Gedicht: Donatella Bisutti. Übersetzung: Ruth Gantert

Einführung zur Lesung

Nach Bedigliora kam Donatella Bisutti mit drei verschiedenen Projekten, die sie alle drei abschliessen konnte, und die nun alle publiziert wurden oder werden:

Eine Gedichtsammlung mit dem Titel Tentazione (Lussuria), aus der wir heute einige Gedichte hören werden, ein Band mit Liebesgedichten, Un amore con due braccia, und schliesslich der Band Dal buio della terra, der im Januar erscheinen wird.

Sie hat in Bedigliora aber nicht nur für sich im stillen Atelier gearbeitet, sondern ist auch in die Schule gegangen, um ihre Liebe zur Poesie mit den Kindern zu teilen. In die Schulstube brachte sie ein rohes Ei, da sie den Kindern den Buchstaben und den Klang des Vokals «o» näherbringen wollte: «l’uovo» (das Ei) «si rompe» (zerbricht). Das Ei wollte aber nicht zerbrechen, die Plastikschüssel, die die Dichterin mitgebracht hatte, war zu weich – schliesslich fiel das Ei zum Gaudi der Schüler und zur etwas geringeren Freude des Abwarts auf den Boden des Schulzimmers und zerbrach dort. Bestimmt wird niemand das Ei der Dichterin vergessen.
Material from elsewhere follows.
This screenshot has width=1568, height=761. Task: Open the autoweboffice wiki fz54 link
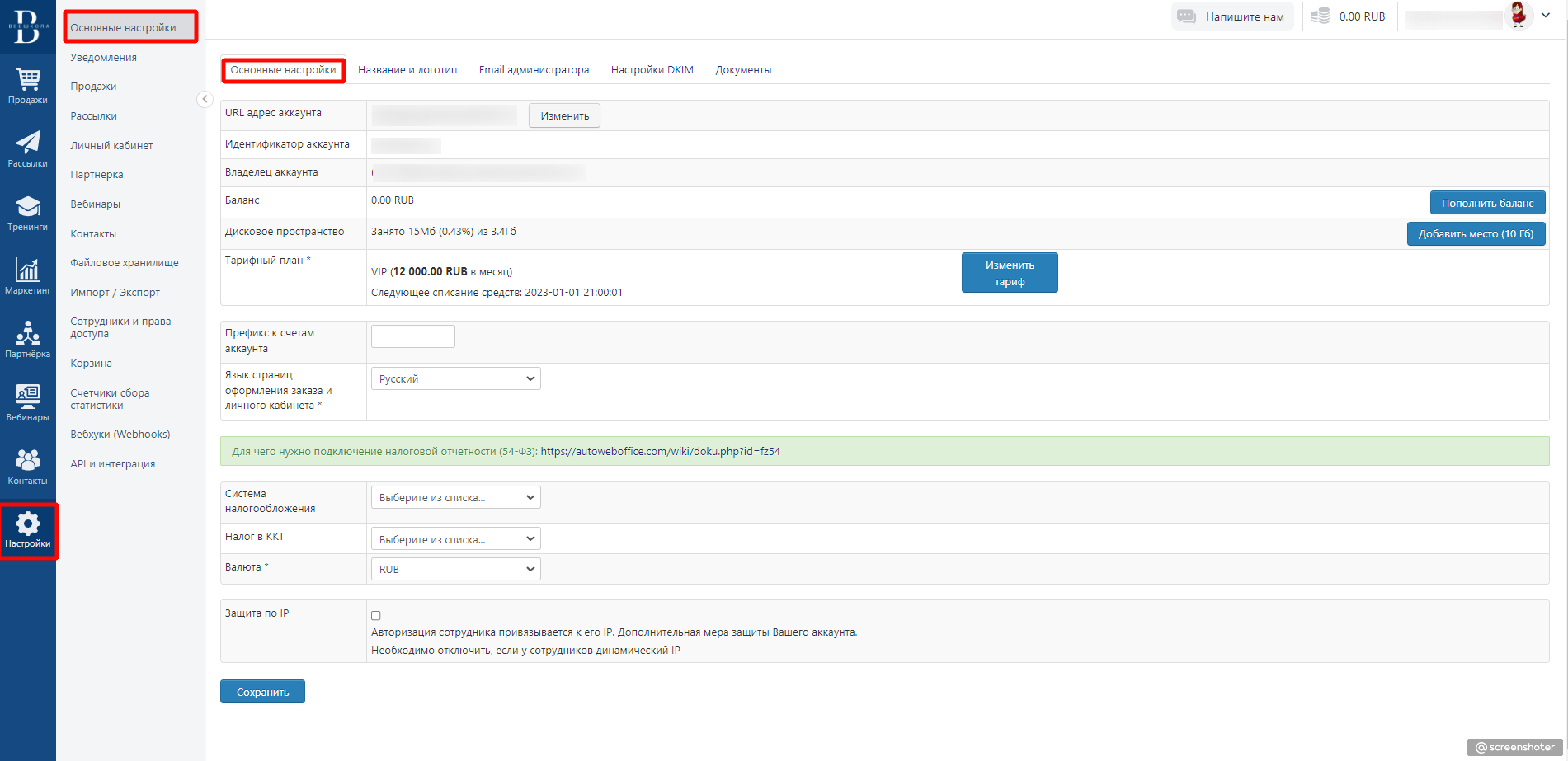pyautogui.click(x=660, y=451)
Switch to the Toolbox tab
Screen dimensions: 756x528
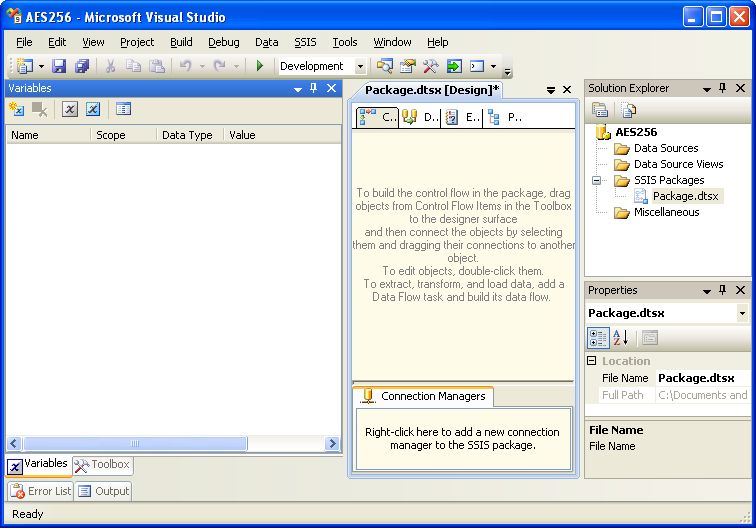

Diese kleine Geschichte scheint mir bezeichnend für Donatella Bisuttis Gedichte: Klang und Rhythmus sind ganz wichtig, es geht um das sinnliche Erleben der Sprache, und gleichzeitig der Welt, die sie beschreibt. Häufig ist es die Natur, Bäume und Pflanzen, der Himmel, der Mond, die Sterne. Die Dichterin lässt sie in einfachen Bildern vor unseren Augen entstehen, wie im Gedicht der Einladungskarte «Aus dem Flechtkorb der Äste / quillt der Himmel». Im Vergleich zwischen Korb und Astgeflecht hält plötzlich das Kleine, Alltägliche (der Korb) das Grosse, Allumfassende (den Himmel). Auch Humor und Leichtigkeit hat Platz in diesen Bildern: So fragt sich die Dichterin, ob das Insekt auf dem Blatt im Fluss wohl einen Ausflug mache? Vielleicht ist es aber auch zum Tode verurteilt? – Und plötzlich kippt die Leichtigkeit in eine existentielle Erfahrung, denn sind wir nicht alle wie ein Insekt auf einem Blatt im Fluss? Wir können unsere Reise geniessen oder auch nicht, unsere Fragilität ist so gewiss wie die des rohen Eis, das schlussendlich zerbricht.